Records taken from a collection:
------------

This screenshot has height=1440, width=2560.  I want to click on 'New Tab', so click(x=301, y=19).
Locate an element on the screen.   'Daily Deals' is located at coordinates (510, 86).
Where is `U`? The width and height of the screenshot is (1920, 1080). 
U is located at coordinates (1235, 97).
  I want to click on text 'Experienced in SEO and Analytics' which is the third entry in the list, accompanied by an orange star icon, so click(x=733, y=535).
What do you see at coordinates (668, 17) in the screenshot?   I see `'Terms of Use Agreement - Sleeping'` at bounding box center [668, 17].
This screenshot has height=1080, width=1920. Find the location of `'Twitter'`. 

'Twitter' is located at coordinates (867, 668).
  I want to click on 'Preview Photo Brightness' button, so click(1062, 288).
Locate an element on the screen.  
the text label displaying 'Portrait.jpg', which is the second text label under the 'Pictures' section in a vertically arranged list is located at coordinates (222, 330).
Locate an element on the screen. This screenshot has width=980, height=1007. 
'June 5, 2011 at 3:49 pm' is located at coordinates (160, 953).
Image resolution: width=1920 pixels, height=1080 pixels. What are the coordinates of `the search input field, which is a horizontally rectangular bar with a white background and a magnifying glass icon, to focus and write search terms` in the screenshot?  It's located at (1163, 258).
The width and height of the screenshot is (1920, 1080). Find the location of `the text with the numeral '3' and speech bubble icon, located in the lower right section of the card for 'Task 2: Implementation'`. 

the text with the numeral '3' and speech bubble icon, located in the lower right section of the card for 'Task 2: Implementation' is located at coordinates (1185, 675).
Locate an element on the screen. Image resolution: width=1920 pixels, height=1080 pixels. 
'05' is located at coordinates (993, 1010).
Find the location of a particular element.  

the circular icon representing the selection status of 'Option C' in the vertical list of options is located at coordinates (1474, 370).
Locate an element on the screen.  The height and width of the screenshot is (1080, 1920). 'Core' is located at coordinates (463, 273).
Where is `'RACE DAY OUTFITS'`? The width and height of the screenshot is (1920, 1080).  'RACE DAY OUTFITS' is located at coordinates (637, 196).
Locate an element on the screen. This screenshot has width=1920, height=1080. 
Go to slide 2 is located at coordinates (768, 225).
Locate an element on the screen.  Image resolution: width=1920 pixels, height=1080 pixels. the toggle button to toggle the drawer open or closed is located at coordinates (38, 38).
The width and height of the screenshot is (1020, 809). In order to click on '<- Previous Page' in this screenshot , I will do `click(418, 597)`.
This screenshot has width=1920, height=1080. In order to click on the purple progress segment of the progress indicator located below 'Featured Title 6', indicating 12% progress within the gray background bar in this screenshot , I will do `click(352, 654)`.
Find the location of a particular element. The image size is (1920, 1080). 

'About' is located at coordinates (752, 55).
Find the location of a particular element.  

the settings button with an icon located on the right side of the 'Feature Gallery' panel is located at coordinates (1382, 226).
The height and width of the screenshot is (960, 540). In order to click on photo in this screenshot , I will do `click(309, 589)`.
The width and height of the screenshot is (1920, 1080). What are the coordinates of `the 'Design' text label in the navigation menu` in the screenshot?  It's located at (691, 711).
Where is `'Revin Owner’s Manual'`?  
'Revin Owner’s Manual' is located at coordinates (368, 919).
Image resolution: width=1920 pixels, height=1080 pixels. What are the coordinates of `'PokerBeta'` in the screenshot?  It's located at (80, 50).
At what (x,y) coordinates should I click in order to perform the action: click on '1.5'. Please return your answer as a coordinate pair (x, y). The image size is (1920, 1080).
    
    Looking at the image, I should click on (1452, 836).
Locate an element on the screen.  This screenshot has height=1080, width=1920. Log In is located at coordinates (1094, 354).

------------

§ **Work to do**
Return every line of the rows above that contains the string "label".

§ **Problem solution**
the text label displaying 'Portrait.jpg', which is the second text label under the 'Pictures' section in a vertically arranged list is located at coordinates (222, 330).
The width and height of the screenshot is (1920, 1080). What are the coordinates of `the 'Design' text label in the navigation menu` in the screenshot?  It's located at (691, 711).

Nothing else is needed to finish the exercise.